Follow the Leader
GUIDE, a human-guided AI framework, uses real-time feedback and a human-simulating algorithm to produce more robust autonomous systems.
In many ways, moving the field of machine learning forward is like playing a game of Whac-A-Mole. As one area advances to the point that it is ready to solve real-world problems, other areas that are still sorely lacking become more apparent. This situation is playing out today as advanced algorithms grow increasingly capable, yet we find that — massive as they may be — the available training datasets are often insufficient to produce robust and well-generalized models. As a result, we have autonomous robots that get confused the moment they encounter a situation that deviates from the distribution of their training data.
Human-guided reinforcement learning (RL) has been proposed to help fill in the knowledge gaps left by traditional training methods. This approach relies on demonstrations performed by experts, which machines then learn to imitate. But once again, this technique requires very large datasets to be successful, and they are very time-consuming and expensive to compile. Furthermore, existing methods are only compatible with offline learning, which means autonomous systems cannot learn in the field, in real-time.
Duke University recently teamed up with the Army Research Laboratory to develop a new human-guided RL framework named, very appropriately, GUIDE. This approach enables continuous and real-time feedback from humans to accelerate policy learning. During this guidance process, a parallel training algorithm also learns to simulate human feedback. In this way, the algorithm can continue to be trained — in a simulated environment — long after human trainers have called it a day.
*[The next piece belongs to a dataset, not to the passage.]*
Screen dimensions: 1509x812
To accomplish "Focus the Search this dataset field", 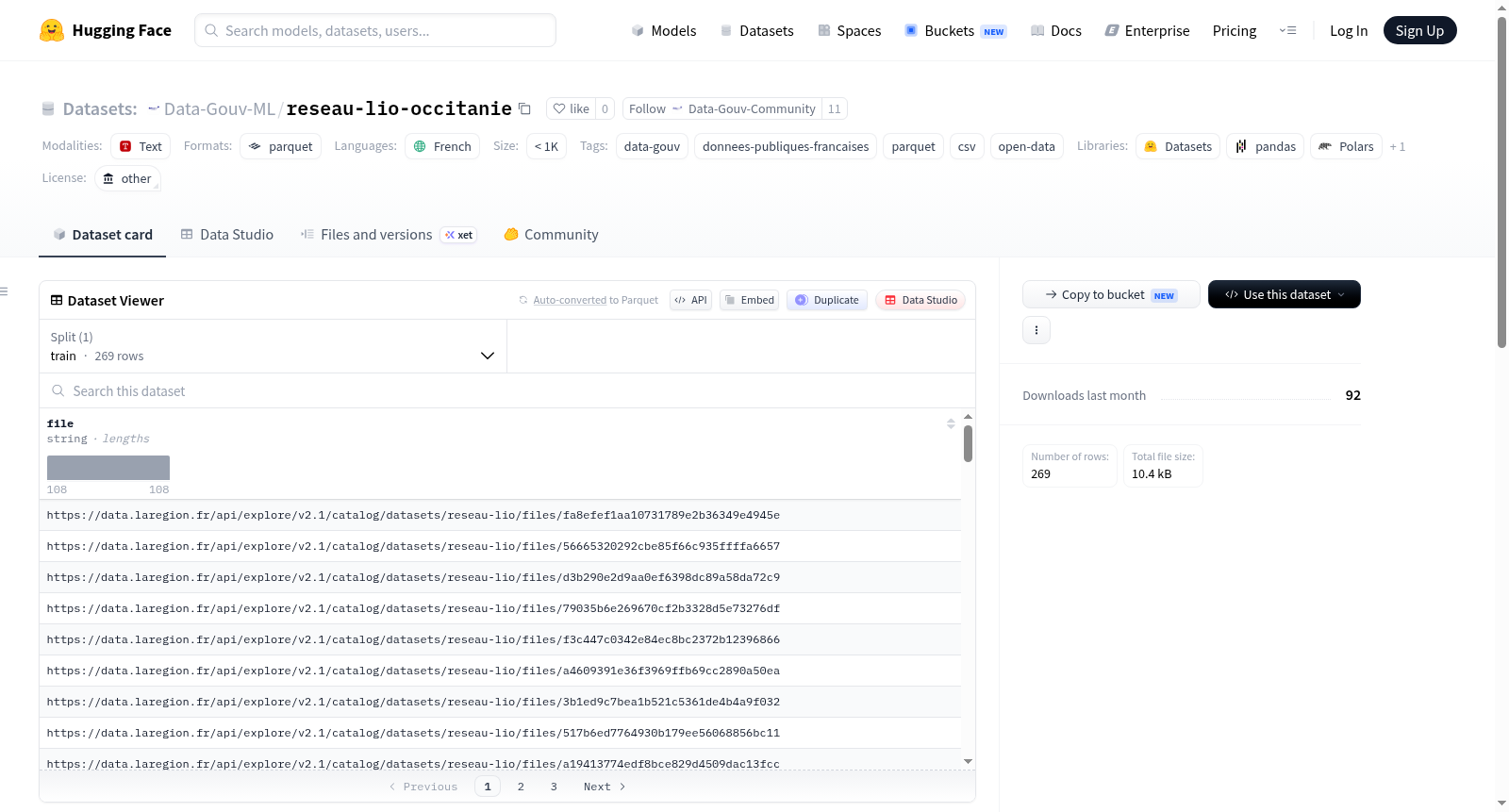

The system's design centers around an interactive feedback loop where human trainers provide real-time assessments of the agent’s actions using a novel interface. Instead of relying on the discrete feedback methods of previous approaches, such as clicking buttons to label an action as “good,” “bad,” or “neutral,” GUIDE enables trainers to hover a mouse cursor over a gradient scale to deliver feedback continuously. This method fosters natural engagement, allows for more expressive feedback, and ensures constant training by providing ongoing adjustments. Furthermore, GUIDE simplifies the challenge of associating delayed feedback with specific actions by assuming a consistent feedback delay, enabling smoother integration into the learning process.
GUIDE also combines human feedback with sparse environment rewards to shape the algorithm’s behavior effectively. While human feedback offers nuanced guidance, environment rewards provide broader objectives that reinforce desirable outcomes. By converting human feedback into dense rewards and seamlessly integrating them with environment rewards, GUIDE allows the use of advanced RL algorithms without significant modifications. This interactive reward-shaping approach is particularly useful for long-horizon tasks where predefined dense reward functions would require substantial manual effort and fail to adapt to unforeseen scenarios.
To reduce reliance on human input over time, GUIDE incorporates a regression model that learns to mimic human feedback. This model is trained concurrently during the human-guided phase by collecting state-action pairs and their corresponding feedback values. The resulting neural network acts as a surrogate human trainer, providing consistent feedback when human involvement is no longer feasible. By minimizing the difference between actual human feedback and its predictions, the model ensures that the learning process remains aligned with the original training objectives.
To assess the performance of GUIDE, an experiment was conducted with a hide-and-seek computer game. It involved a one-on-one scenario where a seeker, guided by the AI, had to navigate a maze to locate a hider that moved based on simple heuristic behaviors. When compared with other RL-based approaches, it was found that GUIDE had achieved a 30 percent higher success rate.
The researchers’ initial work focused on relatively simple tasks. Moving forward, they intend to experiment with more complex scenarios with the hope that it will get GUIDE ready for real-world use.